Finding the right contractor for your patio project can be tricky. You need a company that is honest, has skilled workers, and provides excellent service from the first time you contact them until the project is complete. Asking friends and relatives for recommendations might or might not help you, but if you’re new to Florida, it’s unlikely that you know anyone well enough to trust their judgment on such an important purchase. Follow these industry-specific recommendations to find a patio contractor that will do the job correctly, efficiently, and to your satisfaction.
Do a Preliminary Google Search
While a Google search for patio contractors won’t tell you what you need to know, it’s a good place to start. You’ll find a wider variety of companies doing this work than you would by asking people you know. But, you need to dig deeper to get the complete story. Make a list of options, certainly. Just don’t grab one at random. The vetting process starts after you compile your list.
Find Reliable Reviews
Look for reviews that tell the story of each company you’re considering. They will likely have testimonials from satisfied customers on their website, so go there first. Next, look at review sites that require reviewers to give their names and contact information. These include:
- Google – reviews are associated with their email address.
- Angie’s List – has been stringent in only accepting reviews from people who have used the service.
- Better Business Bureau – requires contact information.
These reviews are typically reliable, but you can go a few steps farther to ensure you have found reviews that are from satisfied customers and not from the company itself or writers it has hired to produce them.
The first thing to notice is how many reviews a company has. It’s hard to fake a substantial number reviews, so the more the better. Assuming you’ve used a reliable review site, check out the person who gave each review. Look at their social media profiles to see if they are active online. Notice if they have a real life. You can also use this method to check out testimonials on the contractor’s site if the customer’s full name is given.
Pay attention to the kind of wording they use. Does their review sound like it was written by someone in the industry or by a person who has a more general common knowledge of the subject? Reviews written by real customers usually use generic words like “concrete” rather than brand names and specifications of the concrete, for example. Watch for reviews that have these common descriptions of specific services. Keep in mind that most customers don’t use industry lingo that consumers don’t know, but instead write the review as if they were telling a friend about the company in their natural language.
After looking at what real customers say about the contractor, you’re ready to narrow your list. As a rule, you need to choose at least three from your longer list. Request estimates from each of these. Look over the estimate carefully to make sure it covers all the services you require.
Know Who’s Doing the Work
General contractors often sub-contract out patio enclosures. Even some companies that bill themselves as patio contractors may hire people outside their company during busy times.
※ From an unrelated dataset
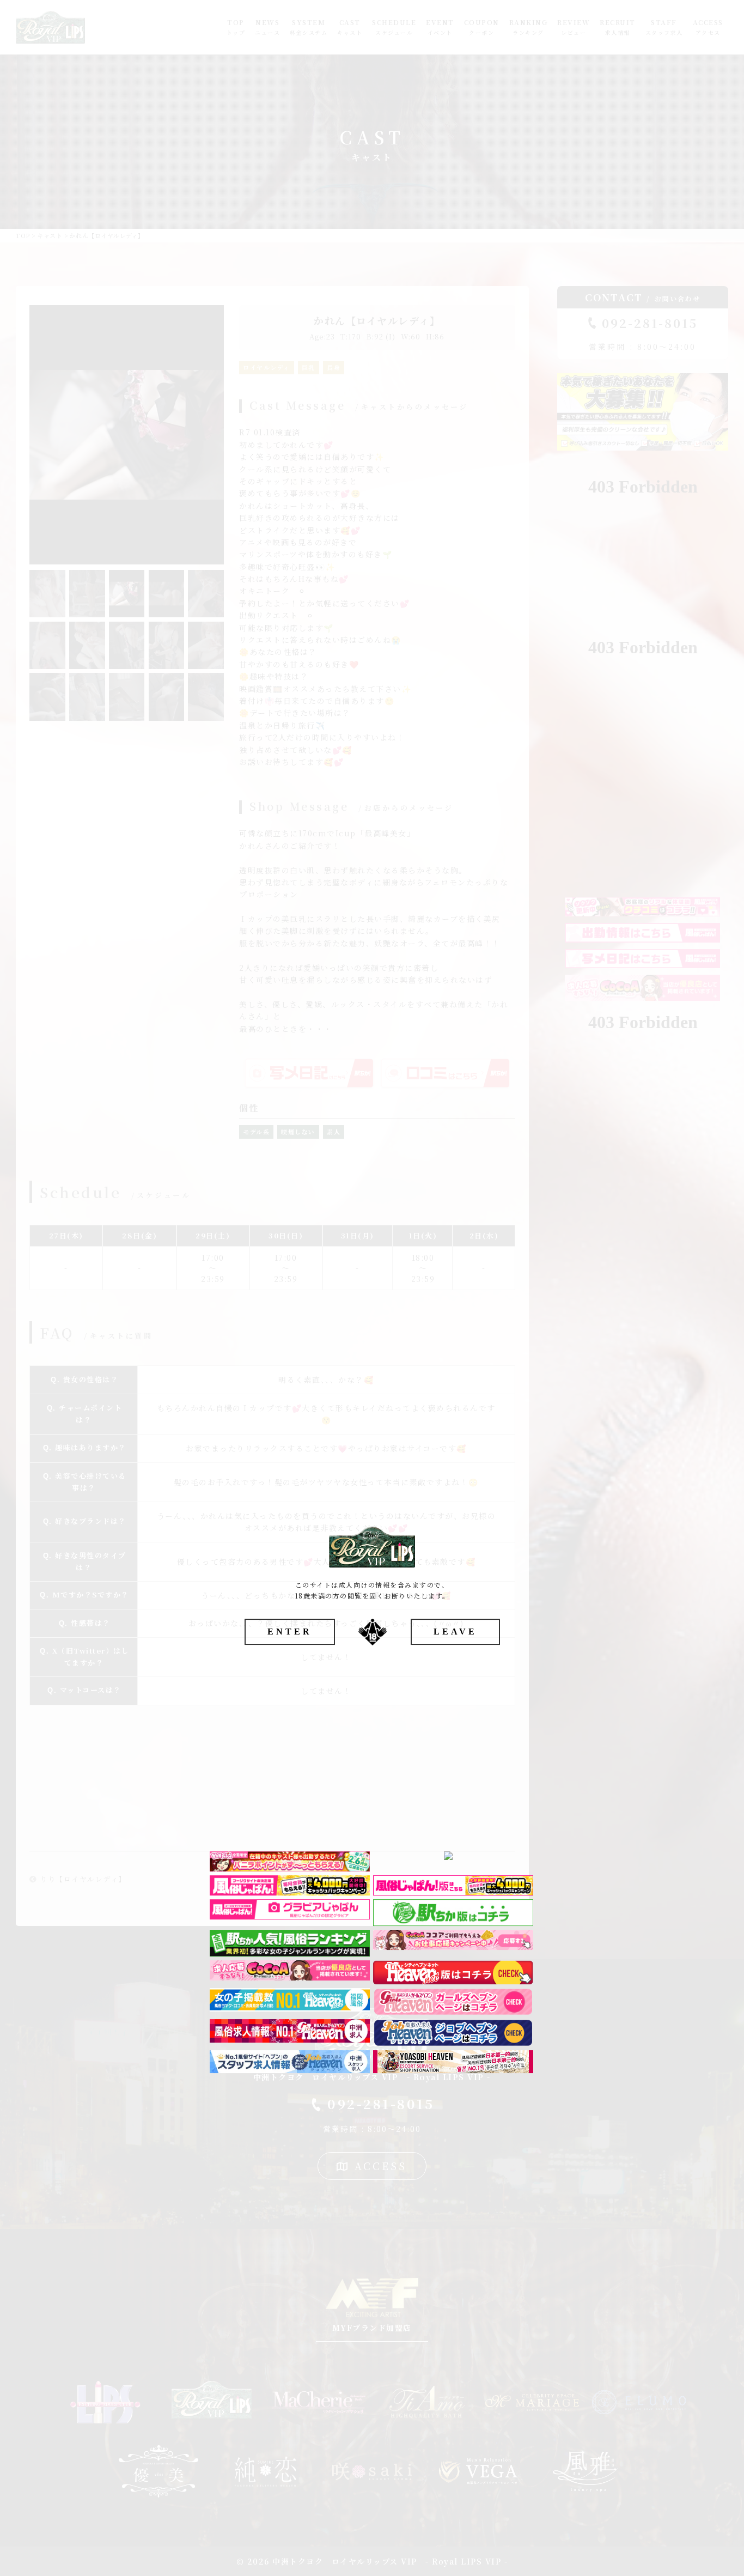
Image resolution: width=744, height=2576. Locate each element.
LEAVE (455, 1631)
Ask them directly if they use their own employees and if not, ask them about how they manage their sub-contractors. While sub-contractors generally get a bad rap, it’s not necessarily a bad thing. Think about it, by sub-contracting you are generally getting personnel specialized in their niche. If you contractor does, sub-contract be sure to make sure they have got tradesman on staff to handle the small details and things that might fall between trades. One inside way of figuring out if they do (have tradesman on staff), is to look at their trucks. Do they only have clean, shiny trucks with marketing graphics, or do they have some trucks loaded down with tools, and dents that show they’ve been doing ‘work’.
Check with the BBB
Anyone can be listed on the Better Business Bureau site. All they have to do is pay a fee to become an accredited member – and that usually leads to an ‘A Rating’. Yes, investigation has found instances of the BBB raising the rating for businesses that simply pay a fee. What you need to do is look for are their reviews. The BBB actually does a pretty good job of monitor reviews to ensure that they are from real customers and not fake! Also notice their positive reviews and whether they have satisfied anyone who has made a negative review.
Check Their Licensing
It’s crucial that you hire a contractor who is properly licensed. The lower price an unlicensed contractor can offer isn’t worth the risks you assume when you hire them. Their work tends to be shoddy and not up to code.
When asked, any contractor on your list is going to say they’re “licensed & insured” whether they are or not. So, you need to do some research to make sure they really are. In Florida, you can find out easily by checking the Florida Department of Business and Professional Regulation. Some companies, such as Gulf Coast Aluminum, show their business license details on their website as well.
See Their Insurance Certificate
This is a big one! As with licenses, it’s all too easy for a contractor to tell you they’re insured. Companies without insurance can cause you to face risks like being sued by a worker who is injured on your job. You need more than their word, though. You need to lay eyes on the actual insurance certificate. Make sure they have Workman’s Comp, Liability Insurance and Auto Insurance. If not, cross them off your list immediately. Again you need to look for their actual insurance certificate, which will look like this one below courtesy of Gulf Coast Aluminum.
Check Out Their Experience with Your Local Building Department
Find out whether the contractor has experience dealing with the building department that oversees patio work in your location. All these departments play by a slightly modified rule book, and they don’t all place the same emphasis on each rule. Of course since they are people too, the culture can change from place to place. If the contractor has worked with the one where you live, they will know how best to deal with that department to prevent delays.